6. I specifically pointed out "Cupcakes" and the lot; dark fanworks are prevalent. My point wasn't "bronies wouldn't like whatever he does dark to them," my point was, if Moore wants to be shocking, he's got his work cut out for him. I seriously doubt Moore cares about what League fans think about what he's doing, nevermind bronies. Actually, that'd probably be it; the dark twist would be bronies, except in this world, they are humans who want to, like Gulliver, become citizens of Equestria.
And then there'd be a panel implying somebody screwing a pony.
good points. sorry for the misunderstanding.
I do have a question though. what do you mean by "this is the explanation for "earth ponies" I don't understand? do you mean this would be an explanation for how specifically earth ponies could be placed in the universe? or do you mean an explanation for how earth ponies where created to begin with? in which case I am confused.

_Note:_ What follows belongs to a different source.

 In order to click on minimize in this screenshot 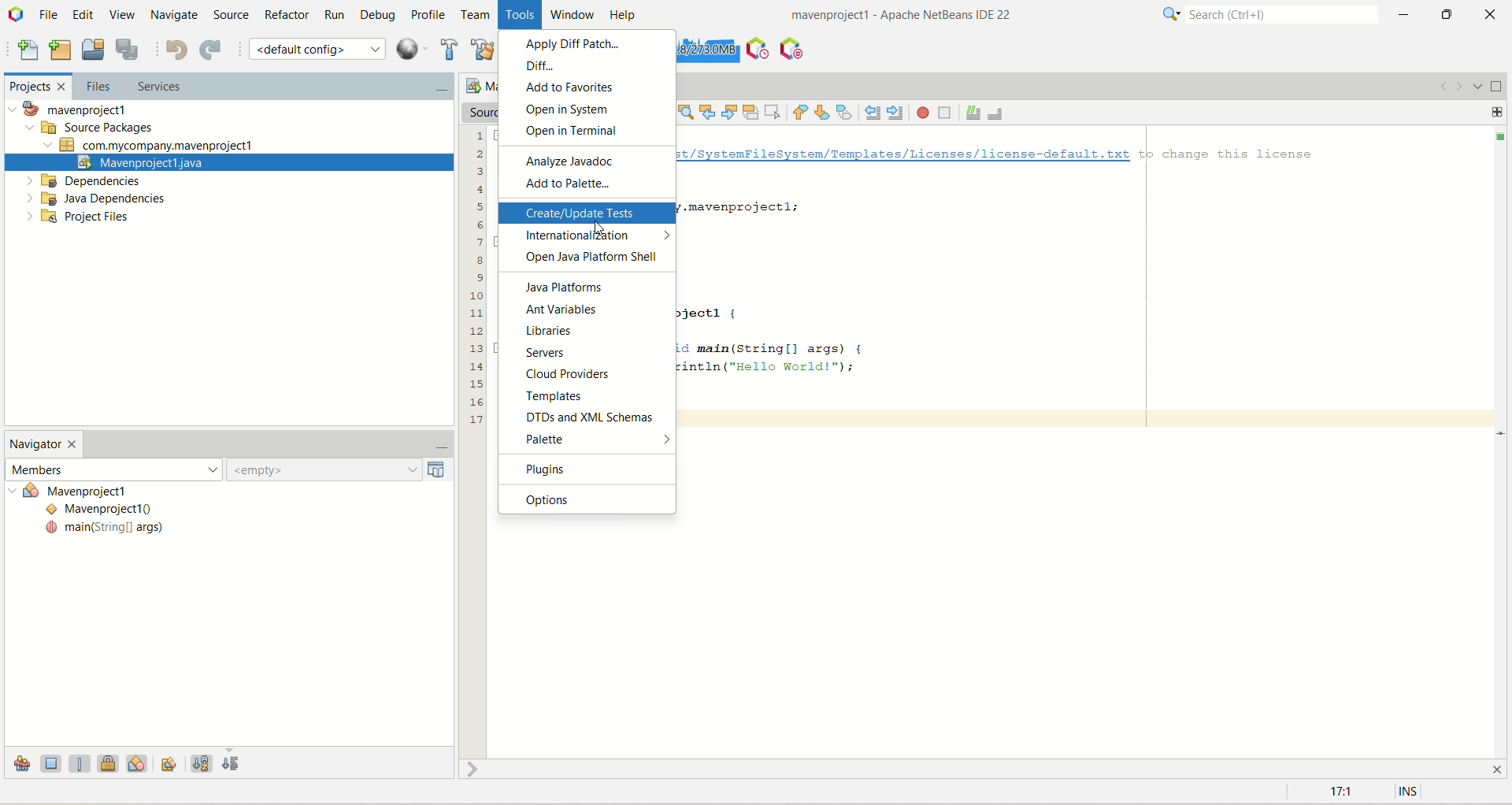, I will do `click(1404, 14)`.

Yeah I agree with you on the whole copyright stuff, I did mention that as a problem.
I do agree with you on just simple implied shoutouts as the best way to go. I don't think that the guys dislike of modern pop culture being a problem, or a reason for him to dislike ponies. I mean mlp goes against the grain of modern pop culture so . . . ?
Yes by definition it's modern pop culture but only because it is modern. I don't wan't to get into an argument about it, I just wan't to point out how the show makes references to older pop culture all the time so I thought he would like it . . . or at least not be opposed to it.
Also I loled at your comment about implying somebody screwing a pony, because it really would be funny I think.
Well that's all I got. thanks for commenting.
The "earth ponies" don't have wings or magical horns; the original houhnyhnms (or whatever) in Swift's book didn't either. So, if we're implying these two groups of fictional horses are the same thing, they could specifically be just the earth ponies, and the unicorns and pegasi are separate groups who joined with the houhynms to form Equestria, or houhnyhms developed magical horns and wings at some point between the centuries the original novel was published and show aired. The League rule is that fictional events occurred the year the book/tv show/movie/whatever was published/broadcast/released/whatever; technically, the events of MLP:FiM happen in 2010, then, and this is 2009, but obviously Equestria and the Wonderbolts were already active well more than a year before Twilight Sparkle left for Ponyville.
Alan Moore just doesn't seem like the guy who'd actually even try out MLP:FiM; I doubt he's ever seen an episode, he just picked it because it is a popular show around the time. Also, 2009 kind of came off as Alan Moore presents: I'm Old and Cranky! the Comic Book; the observation that Moore may not actually like MLP:FiM is more an critique of Moore than a critique of MLP:FiM. Of course, it might have been the artist O'Neill's addition; I don't know as much about his opinions on modern culture, but he did draw the comic, after all.